Your instructions – Show all lines of the entries in which the word "Given" is found.

Dataset excerpts –

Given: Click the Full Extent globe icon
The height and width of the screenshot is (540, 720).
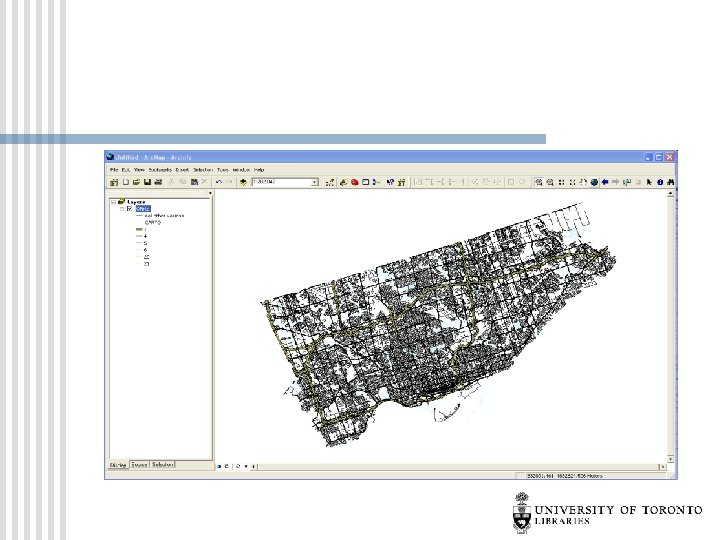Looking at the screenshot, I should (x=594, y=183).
---
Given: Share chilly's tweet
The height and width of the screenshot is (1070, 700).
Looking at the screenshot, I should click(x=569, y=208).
* * *
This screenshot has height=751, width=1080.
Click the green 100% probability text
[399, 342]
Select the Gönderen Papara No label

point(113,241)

Expected output –
Given: Click the Full Extent globe icon
Given: Share chilly's tweet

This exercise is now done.